> _Tarefa atribuída A_:
Segundo a resenha do livro, por que o PKD seria mais contista do que romancista? Responda em até duas frases.
> _Tarefa atribuída B_:
Resuma em duas frases a resenha do livro.
> _Tarefa atribuída C_:
Reescreva o trecho da resenha entre "Acho que essa" e "em momentos aleatórios.", inclusive, trocando "trama" por "narrativa".

> _Trecho_:

Mariana 12/03/2021Não se aproveita nada dessa leituraVai ser difícil falar sobre esse livro porque eu acho que não tem nada nele que eu gostei de verdade.
Acho que o PKD é mais contista do que romancista porque esse livro é todo errado em construção, estabelece muitas situações, mas nunca dá uma resolução para essas situações. Os personagens mudam de ideia de uma hora para a outra sem motivos aparentes, e tem muito personagem para pouca história.
Acho que essa história poderia ser contada inteira com metade dos personagens porque alguns deles não acrescentam nada e não servem para nada - muitos, inclusive poderiam ser mesclados com outros personagens e o efeito seria o mesmo.
Além disso, as coisas acontecem na trama em momentos aleatórios.

> _Dados exibidos_:
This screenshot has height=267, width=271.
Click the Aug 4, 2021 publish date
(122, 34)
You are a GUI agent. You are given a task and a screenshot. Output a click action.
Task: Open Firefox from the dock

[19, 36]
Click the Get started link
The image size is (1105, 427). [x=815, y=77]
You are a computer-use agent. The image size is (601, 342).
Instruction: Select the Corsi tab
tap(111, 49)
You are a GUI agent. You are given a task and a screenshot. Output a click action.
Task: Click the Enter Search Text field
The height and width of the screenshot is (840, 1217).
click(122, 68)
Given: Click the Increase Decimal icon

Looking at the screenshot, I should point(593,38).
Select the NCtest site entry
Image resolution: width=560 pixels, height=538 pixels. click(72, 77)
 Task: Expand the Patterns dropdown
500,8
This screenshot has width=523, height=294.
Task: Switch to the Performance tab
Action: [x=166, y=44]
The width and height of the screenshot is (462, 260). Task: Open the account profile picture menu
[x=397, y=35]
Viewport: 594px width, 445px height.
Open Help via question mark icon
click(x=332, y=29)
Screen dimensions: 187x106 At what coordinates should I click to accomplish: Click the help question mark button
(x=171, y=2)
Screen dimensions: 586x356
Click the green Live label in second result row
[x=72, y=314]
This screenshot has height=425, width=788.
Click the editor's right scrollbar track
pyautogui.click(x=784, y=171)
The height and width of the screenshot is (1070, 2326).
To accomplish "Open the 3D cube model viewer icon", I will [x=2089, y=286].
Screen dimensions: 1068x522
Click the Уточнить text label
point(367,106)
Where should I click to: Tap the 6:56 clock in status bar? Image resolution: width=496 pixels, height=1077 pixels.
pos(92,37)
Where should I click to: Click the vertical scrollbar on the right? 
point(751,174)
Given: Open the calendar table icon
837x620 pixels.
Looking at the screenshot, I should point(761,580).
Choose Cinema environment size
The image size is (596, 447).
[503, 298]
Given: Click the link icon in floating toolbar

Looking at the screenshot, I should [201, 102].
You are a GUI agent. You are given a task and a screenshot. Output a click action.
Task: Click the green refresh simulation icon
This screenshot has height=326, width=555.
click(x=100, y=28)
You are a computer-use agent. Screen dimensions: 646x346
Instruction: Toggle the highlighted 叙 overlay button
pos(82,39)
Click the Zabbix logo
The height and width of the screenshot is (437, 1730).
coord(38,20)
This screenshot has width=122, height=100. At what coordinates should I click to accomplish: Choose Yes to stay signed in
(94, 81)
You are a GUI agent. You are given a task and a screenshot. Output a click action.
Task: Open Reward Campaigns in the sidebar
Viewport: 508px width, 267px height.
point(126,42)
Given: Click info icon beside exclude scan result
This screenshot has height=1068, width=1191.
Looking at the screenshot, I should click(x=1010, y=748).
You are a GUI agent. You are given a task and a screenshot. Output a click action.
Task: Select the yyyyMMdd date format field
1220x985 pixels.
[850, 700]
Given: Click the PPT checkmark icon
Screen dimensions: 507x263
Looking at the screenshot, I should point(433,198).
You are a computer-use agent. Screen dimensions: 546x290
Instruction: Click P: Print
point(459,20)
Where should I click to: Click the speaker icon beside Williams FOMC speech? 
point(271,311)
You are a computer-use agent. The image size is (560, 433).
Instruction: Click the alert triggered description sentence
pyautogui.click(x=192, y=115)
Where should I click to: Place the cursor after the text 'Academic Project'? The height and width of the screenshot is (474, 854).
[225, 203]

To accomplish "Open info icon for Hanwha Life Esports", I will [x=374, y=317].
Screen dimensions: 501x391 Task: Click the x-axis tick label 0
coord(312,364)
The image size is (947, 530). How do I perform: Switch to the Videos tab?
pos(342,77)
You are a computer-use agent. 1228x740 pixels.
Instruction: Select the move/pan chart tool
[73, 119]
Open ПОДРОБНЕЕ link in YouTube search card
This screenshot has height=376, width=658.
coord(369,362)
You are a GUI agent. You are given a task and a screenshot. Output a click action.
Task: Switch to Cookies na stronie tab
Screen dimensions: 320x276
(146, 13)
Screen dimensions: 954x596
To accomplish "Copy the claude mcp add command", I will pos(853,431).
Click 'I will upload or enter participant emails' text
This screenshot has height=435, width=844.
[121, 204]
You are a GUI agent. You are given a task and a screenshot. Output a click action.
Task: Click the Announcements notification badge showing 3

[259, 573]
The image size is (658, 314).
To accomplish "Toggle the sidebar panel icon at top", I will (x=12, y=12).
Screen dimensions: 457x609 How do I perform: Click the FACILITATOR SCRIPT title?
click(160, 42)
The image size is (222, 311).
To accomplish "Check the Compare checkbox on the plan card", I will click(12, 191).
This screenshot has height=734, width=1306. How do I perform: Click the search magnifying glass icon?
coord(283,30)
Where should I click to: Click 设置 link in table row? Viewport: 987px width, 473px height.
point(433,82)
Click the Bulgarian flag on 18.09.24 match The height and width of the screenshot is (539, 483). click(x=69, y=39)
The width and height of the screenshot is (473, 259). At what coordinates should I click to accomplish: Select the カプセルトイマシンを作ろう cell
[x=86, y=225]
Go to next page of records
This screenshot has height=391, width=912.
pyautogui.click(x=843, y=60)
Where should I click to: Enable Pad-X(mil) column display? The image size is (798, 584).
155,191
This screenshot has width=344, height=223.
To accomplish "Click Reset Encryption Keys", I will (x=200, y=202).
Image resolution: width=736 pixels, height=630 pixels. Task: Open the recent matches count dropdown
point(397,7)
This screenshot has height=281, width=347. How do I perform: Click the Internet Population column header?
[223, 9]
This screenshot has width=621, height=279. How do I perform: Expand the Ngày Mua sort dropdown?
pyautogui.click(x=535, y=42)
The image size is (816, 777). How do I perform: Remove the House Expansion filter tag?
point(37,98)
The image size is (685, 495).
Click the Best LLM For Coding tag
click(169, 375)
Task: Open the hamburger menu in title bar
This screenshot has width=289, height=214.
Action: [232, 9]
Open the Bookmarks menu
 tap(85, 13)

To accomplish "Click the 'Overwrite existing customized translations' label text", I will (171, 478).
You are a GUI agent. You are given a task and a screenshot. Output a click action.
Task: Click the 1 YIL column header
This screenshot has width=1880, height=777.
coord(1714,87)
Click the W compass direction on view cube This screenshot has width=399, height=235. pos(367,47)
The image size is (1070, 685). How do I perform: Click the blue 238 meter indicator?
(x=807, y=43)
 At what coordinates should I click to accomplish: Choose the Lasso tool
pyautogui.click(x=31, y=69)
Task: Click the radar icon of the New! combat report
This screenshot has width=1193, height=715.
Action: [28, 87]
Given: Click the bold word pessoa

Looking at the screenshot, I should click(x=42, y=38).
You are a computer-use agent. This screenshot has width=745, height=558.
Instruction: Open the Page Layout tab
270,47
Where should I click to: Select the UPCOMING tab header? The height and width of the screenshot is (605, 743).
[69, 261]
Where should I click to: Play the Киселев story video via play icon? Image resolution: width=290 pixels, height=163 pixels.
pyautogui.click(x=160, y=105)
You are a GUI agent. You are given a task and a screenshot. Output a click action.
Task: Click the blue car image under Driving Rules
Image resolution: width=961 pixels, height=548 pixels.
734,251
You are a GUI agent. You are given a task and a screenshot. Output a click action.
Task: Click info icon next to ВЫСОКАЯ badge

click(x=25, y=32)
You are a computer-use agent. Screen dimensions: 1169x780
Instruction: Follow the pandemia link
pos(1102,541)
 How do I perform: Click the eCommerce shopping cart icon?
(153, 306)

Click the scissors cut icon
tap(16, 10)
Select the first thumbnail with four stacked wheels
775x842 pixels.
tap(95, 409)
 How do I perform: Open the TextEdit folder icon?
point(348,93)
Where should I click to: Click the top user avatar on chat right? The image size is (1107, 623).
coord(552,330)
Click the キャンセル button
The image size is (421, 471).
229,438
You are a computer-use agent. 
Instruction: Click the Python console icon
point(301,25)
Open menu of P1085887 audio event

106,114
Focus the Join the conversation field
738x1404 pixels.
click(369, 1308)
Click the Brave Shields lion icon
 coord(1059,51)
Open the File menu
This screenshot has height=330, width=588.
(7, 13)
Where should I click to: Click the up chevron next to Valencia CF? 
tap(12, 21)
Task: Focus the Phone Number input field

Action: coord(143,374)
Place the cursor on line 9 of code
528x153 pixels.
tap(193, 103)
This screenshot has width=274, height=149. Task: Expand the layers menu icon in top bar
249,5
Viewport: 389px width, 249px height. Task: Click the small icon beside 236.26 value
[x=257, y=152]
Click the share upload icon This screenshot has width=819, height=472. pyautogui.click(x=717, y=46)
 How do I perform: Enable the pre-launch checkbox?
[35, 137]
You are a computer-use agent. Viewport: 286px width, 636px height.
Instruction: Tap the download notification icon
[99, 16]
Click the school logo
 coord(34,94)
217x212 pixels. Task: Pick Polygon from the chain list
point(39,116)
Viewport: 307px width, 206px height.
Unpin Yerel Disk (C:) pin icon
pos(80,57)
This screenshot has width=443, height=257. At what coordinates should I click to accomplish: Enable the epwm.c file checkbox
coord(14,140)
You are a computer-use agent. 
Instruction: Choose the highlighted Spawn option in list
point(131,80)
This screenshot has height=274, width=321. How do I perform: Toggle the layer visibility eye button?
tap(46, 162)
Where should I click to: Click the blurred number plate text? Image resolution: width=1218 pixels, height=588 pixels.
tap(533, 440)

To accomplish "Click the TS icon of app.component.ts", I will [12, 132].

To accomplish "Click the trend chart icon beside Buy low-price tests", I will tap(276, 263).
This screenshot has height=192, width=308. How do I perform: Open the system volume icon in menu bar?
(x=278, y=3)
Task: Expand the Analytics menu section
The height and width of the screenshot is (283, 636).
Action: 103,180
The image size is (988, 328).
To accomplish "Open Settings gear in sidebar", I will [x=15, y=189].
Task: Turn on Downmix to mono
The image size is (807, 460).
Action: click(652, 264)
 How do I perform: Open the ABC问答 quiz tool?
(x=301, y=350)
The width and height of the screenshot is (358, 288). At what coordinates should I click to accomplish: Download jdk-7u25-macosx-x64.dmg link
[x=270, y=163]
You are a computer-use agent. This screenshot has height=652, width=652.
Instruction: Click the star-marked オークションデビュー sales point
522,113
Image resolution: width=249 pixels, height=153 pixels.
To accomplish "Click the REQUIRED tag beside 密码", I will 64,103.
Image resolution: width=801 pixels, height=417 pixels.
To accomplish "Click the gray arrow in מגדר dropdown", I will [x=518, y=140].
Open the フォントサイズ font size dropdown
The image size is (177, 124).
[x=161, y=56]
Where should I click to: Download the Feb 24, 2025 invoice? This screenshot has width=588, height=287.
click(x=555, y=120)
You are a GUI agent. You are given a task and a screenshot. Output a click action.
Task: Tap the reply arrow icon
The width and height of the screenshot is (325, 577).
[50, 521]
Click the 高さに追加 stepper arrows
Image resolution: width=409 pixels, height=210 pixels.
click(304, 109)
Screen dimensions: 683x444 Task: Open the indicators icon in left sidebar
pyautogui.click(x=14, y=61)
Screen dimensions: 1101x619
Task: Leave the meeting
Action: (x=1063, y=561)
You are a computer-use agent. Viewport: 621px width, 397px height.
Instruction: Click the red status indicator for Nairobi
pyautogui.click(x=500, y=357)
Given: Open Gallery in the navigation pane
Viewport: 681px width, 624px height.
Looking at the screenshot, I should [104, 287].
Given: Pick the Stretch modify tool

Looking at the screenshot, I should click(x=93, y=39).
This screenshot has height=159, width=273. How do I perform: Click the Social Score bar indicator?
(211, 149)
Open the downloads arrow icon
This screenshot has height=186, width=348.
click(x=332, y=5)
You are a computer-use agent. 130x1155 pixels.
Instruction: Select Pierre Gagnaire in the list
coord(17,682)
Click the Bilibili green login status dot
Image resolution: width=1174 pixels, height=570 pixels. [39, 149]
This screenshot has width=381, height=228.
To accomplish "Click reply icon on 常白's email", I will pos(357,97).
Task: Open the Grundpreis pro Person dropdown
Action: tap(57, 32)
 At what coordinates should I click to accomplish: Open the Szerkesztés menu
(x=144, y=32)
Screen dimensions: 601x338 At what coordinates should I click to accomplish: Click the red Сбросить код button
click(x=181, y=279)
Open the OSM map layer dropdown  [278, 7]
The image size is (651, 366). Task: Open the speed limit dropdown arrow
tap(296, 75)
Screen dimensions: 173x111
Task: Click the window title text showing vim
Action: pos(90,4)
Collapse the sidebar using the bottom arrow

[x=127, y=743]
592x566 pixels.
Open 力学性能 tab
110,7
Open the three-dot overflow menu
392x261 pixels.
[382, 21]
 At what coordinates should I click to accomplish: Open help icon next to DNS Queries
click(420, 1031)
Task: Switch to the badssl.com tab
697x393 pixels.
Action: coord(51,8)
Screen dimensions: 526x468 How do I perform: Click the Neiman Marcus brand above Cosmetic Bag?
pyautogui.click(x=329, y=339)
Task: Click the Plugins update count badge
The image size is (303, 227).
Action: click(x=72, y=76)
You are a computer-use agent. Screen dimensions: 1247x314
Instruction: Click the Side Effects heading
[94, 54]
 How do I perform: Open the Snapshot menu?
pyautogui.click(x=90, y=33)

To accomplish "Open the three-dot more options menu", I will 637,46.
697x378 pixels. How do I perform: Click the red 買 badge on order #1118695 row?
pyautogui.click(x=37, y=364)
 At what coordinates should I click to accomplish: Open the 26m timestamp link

> _Resposta esperada A_:
A resenha considera o PKD mais contista do que romancista porque esse livro é todo errado em construção. Ele estabelece muitas situações, mas nunca dá uma resolução para elas.

> _Resposta esperada B_:
A resenha diz que não há nada no livro de que se tenha gostado de verdade, porque a construção é falha e as muitas situações estabelecidas nunca são resolvidas. Também critica os personagens, que mudam de ideia sem motivos aparentes, são numerosos demais para pouca história e em parte dispensáveis, além de apontar que as coisas acontecem na trama em momentos aleatórios.

> _Resposta esperada C_:
Acho que essa história poderia ser contada inteira com metade dos personagens porque alguns deles não acrescentam nada e não servem para nada - muitos, inclusive poderiam ser mesclados com outros personagens e o efeito seria o mesmo.
Além disso, as coisas acontecem na narrativa em momentos aleatórios.